If the sun is out, the surface will be above 60F I would think

BG


----------



## wolfen1086

WereBo said:


> Do you have a hosepipe, then you can have 'pretend-rain' :laugh:


Yea I do , but after I sealed it with the tar I tried that and there weer no leaks, but after a rain shower there were a few leaks, so I need nature to help me test this stuff


----------



## wolfen1086

Basementgeek said:


> If the sun is out, the surface will be above 60F I would think
> 
> BG


I re-read the can , it says the can must be above 60 f, so I'm gonna coat teh awning tomorrow when its warmer than today

I need warm temps becauseof my old bones LOL


----------



## MPR

If the stuff's paintable like it says on the adds I may have used something like it once to repair a bunch of thin cracks in some lath and plaster walls. The spray-on rubber stuff I used actually worked pretty well and stopped the paint from cracking.


----------



## wolfen1086

Ok guys I Sprayed it on today followed the instructions to the letter, the stuff seems to have worked as advertised because I saw it run into little cracks and holes like tar.
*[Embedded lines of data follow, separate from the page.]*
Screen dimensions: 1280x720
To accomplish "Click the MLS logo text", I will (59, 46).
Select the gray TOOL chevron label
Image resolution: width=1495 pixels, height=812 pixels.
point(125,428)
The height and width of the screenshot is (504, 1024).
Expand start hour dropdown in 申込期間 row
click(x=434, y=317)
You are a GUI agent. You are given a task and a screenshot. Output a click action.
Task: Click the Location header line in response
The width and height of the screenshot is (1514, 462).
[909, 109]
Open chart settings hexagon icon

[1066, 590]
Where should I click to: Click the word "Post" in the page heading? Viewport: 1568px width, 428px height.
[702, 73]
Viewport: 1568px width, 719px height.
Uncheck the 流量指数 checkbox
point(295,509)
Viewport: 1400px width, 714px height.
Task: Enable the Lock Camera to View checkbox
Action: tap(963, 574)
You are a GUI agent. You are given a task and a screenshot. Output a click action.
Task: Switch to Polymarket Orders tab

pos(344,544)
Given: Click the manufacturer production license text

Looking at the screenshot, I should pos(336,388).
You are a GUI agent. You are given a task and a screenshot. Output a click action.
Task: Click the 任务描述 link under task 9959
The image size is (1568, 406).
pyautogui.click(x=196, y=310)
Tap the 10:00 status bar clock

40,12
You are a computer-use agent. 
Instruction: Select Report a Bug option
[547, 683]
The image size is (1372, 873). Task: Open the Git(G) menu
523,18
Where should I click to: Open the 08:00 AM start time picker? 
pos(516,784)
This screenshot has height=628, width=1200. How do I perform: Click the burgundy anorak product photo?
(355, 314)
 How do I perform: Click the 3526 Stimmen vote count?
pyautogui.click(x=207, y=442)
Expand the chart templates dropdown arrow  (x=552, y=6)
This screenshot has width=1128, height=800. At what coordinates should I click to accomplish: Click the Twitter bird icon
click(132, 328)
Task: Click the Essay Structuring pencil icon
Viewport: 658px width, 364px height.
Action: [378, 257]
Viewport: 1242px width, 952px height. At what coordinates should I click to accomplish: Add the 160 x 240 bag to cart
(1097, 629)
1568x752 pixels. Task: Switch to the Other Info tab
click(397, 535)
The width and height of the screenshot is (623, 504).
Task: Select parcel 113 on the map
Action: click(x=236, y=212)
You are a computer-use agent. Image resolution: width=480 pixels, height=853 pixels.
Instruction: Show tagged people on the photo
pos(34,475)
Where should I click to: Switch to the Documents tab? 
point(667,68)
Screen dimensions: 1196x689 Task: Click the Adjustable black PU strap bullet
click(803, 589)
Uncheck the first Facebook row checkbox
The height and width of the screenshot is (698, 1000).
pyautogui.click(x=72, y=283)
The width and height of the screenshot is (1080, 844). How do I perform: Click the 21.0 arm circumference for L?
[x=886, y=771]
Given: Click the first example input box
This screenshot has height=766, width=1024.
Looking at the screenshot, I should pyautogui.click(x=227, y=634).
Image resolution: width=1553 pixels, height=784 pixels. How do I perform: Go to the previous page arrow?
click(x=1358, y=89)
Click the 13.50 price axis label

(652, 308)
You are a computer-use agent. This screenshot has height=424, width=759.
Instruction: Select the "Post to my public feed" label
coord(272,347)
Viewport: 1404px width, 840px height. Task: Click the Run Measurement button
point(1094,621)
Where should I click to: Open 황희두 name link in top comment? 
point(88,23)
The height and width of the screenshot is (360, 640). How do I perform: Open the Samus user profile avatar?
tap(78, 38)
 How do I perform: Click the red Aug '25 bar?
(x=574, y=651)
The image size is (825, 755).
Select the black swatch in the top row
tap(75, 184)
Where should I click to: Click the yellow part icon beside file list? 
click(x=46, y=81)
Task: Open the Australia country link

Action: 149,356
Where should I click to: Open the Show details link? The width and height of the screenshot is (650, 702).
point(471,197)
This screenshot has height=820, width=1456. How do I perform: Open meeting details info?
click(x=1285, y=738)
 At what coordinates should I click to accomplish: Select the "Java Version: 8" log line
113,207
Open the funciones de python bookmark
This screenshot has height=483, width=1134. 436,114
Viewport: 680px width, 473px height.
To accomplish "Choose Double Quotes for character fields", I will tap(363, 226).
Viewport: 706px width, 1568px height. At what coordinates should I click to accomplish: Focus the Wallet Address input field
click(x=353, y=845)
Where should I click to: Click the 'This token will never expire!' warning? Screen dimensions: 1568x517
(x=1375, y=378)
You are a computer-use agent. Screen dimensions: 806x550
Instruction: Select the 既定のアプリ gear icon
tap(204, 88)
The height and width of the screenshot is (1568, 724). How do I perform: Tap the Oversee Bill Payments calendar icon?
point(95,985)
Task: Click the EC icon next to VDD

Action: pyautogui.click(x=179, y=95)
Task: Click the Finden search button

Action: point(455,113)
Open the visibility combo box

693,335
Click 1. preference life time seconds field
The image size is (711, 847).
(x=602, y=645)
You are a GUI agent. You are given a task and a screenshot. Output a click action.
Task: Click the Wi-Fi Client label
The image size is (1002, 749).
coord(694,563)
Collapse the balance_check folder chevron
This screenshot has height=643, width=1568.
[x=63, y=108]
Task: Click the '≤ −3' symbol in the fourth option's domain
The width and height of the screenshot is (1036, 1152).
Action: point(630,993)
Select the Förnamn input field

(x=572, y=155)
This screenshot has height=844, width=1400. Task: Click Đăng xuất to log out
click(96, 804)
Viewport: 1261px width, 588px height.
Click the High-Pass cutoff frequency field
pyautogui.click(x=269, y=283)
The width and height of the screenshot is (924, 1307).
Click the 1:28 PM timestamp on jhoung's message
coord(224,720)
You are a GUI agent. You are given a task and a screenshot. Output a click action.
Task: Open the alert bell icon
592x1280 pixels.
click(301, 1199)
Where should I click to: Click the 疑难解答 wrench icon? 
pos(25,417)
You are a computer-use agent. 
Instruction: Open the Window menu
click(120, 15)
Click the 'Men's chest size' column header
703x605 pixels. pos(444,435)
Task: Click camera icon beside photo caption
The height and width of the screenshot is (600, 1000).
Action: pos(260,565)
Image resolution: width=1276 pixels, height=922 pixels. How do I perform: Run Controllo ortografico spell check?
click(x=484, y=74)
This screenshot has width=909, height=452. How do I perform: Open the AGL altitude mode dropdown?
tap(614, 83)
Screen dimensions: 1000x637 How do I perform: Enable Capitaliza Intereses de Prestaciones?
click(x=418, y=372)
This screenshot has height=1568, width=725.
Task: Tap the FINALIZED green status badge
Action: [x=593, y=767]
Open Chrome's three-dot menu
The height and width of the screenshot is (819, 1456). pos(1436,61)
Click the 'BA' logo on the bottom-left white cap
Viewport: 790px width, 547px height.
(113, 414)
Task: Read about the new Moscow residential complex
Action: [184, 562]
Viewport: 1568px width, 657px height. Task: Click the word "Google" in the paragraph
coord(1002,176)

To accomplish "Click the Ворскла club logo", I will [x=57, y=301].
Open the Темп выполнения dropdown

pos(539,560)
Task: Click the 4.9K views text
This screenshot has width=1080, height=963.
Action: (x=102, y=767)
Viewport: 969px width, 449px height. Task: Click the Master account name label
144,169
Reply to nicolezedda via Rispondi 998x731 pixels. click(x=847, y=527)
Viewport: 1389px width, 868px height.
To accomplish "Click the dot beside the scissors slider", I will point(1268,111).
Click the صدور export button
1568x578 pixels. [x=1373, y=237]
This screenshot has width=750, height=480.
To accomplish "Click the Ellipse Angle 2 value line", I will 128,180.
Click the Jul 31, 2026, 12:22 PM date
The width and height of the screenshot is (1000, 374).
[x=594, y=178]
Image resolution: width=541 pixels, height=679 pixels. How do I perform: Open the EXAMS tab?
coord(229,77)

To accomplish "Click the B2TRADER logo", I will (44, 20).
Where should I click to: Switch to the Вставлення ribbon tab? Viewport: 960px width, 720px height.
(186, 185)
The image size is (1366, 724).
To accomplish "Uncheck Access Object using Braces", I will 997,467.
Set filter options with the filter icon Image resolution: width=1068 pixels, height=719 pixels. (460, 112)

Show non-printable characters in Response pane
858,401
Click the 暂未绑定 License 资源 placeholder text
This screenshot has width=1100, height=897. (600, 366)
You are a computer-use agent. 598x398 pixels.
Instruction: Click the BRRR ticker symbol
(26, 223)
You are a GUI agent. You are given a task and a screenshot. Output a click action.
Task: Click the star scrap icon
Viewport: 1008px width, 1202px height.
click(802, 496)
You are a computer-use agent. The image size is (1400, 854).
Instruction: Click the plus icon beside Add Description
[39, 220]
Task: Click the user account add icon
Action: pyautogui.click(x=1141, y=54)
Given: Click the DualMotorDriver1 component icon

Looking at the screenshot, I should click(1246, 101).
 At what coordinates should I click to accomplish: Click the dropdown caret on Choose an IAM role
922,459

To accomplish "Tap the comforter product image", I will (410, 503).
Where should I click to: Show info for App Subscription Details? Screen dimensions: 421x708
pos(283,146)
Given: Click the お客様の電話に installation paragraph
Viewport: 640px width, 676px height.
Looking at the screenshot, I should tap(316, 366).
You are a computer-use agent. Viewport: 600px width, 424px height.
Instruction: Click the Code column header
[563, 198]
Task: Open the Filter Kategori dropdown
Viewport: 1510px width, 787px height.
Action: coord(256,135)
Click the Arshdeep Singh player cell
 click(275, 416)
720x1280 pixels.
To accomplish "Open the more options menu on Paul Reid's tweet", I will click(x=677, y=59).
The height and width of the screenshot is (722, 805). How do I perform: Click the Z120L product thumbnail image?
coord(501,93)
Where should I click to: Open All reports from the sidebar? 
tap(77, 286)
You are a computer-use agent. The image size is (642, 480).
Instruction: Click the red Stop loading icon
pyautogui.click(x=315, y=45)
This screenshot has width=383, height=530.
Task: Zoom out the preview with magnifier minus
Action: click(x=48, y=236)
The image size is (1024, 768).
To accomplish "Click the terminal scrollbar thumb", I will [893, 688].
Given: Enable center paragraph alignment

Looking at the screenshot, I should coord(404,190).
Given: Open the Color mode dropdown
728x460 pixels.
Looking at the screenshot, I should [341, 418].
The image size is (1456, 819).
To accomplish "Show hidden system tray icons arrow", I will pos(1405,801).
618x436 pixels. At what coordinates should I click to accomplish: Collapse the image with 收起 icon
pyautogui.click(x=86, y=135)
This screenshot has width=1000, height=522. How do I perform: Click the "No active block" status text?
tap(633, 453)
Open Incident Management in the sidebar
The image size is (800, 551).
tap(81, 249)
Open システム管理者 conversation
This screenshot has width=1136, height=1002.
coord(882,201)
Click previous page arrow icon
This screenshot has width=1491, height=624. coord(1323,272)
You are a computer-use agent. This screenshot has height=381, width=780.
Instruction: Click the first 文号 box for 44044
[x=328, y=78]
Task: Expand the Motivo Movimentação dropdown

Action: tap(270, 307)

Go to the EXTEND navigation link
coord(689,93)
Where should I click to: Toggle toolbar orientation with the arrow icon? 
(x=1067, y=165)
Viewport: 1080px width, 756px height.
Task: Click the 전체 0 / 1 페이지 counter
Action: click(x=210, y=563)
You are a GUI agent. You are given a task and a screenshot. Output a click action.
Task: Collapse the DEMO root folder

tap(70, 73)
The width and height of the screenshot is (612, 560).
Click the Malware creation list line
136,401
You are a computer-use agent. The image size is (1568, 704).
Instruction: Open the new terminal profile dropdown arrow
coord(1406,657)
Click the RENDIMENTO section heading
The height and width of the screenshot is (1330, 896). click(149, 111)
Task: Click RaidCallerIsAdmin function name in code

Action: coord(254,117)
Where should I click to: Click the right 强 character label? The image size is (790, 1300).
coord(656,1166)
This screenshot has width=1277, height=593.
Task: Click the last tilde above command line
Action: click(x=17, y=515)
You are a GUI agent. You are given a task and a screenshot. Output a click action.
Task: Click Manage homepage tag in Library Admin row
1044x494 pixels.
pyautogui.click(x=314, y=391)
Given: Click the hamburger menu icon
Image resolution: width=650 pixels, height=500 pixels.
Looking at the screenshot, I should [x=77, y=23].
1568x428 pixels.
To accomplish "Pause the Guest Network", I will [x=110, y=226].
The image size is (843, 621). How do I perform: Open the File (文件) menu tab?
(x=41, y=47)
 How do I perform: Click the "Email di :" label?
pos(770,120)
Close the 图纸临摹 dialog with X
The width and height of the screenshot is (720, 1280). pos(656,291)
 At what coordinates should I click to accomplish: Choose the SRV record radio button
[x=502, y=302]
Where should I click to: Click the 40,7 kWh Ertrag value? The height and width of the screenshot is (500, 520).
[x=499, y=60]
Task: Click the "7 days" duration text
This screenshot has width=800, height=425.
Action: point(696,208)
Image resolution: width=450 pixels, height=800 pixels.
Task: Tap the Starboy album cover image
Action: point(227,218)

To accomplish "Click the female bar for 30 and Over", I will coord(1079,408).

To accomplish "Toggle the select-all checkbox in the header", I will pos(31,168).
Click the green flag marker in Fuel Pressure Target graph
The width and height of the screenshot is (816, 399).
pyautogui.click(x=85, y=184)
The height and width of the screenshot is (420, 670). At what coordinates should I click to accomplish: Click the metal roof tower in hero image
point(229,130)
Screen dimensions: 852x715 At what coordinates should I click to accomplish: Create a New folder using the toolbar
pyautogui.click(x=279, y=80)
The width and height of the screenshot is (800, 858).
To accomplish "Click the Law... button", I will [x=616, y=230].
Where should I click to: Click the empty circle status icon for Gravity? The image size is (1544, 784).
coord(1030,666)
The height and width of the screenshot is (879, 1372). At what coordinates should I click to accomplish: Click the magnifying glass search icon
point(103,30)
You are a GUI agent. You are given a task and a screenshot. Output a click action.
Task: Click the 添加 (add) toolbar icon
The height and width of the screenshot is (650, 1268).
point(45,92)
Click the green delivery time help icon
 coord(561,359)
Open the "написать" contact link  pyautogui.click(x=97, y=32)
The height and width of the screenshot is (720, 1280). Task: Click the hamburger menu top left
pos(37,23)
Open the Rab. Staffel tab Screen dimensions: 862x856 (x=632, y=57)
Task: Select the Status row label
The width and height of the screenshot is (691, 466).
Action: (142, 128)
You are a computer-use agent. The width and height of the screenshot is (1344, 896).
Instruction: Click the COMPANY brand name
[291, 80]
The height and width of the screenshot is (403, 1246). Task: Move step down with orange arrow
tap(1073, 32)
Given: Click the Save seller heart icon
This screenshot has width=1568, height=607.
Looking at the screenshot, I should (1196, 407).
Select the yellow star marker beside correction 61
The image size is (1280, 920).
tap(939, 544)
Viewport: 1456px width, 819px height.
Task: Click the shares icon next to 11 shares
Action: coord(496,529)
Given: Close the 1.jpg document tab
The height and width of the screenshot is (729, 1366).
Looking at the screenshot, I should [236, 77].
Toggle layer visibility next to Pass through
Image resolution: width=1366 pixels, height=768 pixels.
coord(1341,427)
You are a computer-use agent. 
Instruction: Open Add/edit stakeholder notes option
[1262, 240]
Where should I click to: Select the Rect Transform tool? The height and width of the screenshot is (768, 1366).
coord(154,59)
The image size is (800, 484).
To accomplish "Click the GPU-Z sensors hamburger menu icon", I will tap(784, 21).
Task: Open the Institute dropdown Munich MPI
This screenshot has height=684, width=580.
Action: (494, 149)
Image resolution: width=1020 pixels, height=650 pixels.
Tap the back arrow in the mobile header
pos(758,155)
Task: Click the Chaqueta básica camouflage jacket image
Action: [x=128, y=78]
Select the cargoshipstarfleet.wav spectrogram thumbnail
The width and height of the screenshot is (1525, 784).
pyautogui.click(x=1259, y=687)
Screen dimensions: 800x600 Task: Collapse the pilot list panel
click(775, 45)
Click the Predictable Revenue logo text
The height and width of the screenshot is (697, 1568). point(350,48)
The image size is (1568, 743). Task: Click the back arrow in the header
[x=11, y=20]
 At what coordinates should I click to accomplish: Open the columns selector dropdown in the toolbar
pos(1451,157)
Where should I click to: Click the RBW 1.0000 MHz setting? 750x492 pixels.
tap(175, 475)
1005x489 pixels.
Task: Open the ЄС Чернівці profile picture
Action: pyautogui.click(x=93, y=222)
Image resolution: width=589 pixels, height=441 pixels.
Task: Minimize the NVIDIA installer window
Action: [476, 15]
The can didn't last as long as I would have liked, but considering I was spraying a liquefied solid I can't complain, getting the last bit out of the can was a royal exwife though, had to shake while spraying like we did in the old days trying to get that last bit of paint out of the spray can onto our bikes.


Now I need rain, Maybe Thursday.


----------



## wolfen1086

Ok Guys here's the assessment Flex Seal DOES WORK as advertised on a flat surface, I sprayed it as per the instructions on the can and where I got it thick enough at there is no leaks, the spot where I ran out and did not get enough there still leaks. So I can honestly say Flex Seal DOES work.


----------



## bruiser

I've heard that truck bed lining will work just as well.


----------



## wolfen1086

I can't say anything about truck bed liner because I have never tested or used that stuff, I have always used oil based enamel paint instead, but I assume that bed liner would work.


----------



## Philip7282

Hi ,

bruiser I have tried at my truck bed lining and it worked but I had to applied 2 times. So I applied the 1st time and let it dry, and after that I applied the 2nd time.
Some people had some problems with the results (I have found here) but in my opinion I would say that people just put a lot of flex seal in the beginning and try it before it gets dried so the product doesn't have time to attach to the surface. 
Have you tried the white version of it ? 
Thanks .


----------



## Basementgeek

Hi Phillip welcome to TSF

This is a 18 month old post.

Like any paint, surface must be clean and dry. Always follow the label or web instructions to the letter for best results.

I have tried similiar products and it works OK on drain leaks, nothing under any pressure.

If you need help,please start your own post as this one is closed.

BG


----------